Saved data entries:
'''

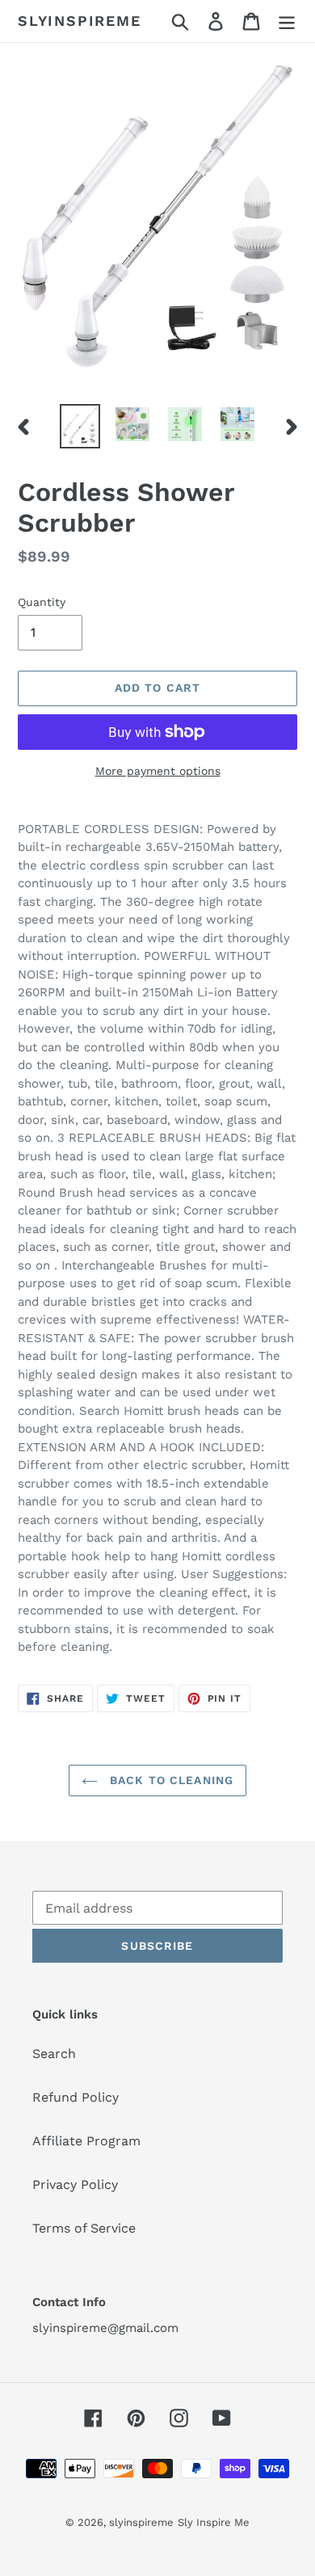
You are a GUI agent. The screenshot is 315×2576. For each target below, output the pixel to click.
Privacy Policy (75, 2184)
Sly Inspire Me (214, 2522)
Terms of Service (84, 2228)
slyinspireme (79, 20)
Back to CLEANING (169, 1780)
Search (54, 2053)
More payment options (157, 770)
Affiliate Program (86, 2141)
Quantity (41, 602)
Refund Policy (75, 2097)
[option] (80, 426)
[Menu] (286, 21)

'''

WORK INSTRUCTION: Write out every line, unchanged, from the one containing "Privacy Policy (75, 2184)" through the closing line of the data.

RESPONSE BELOW:
Privacy Policy (75, 2184)
Sly Inspire Me (214, 2522)
Terms of Service (84, 2228)
slyinspireme (79, 20)
Back to CLEANING (169, 1780)
Search (54, 2053)
More payment options (157, 770)
Affiliate Program (86, 2141)
Quantity (41, 602)
Refund Policy (75, 2097)
[option] (80, 426)
[Menu] (286, 21)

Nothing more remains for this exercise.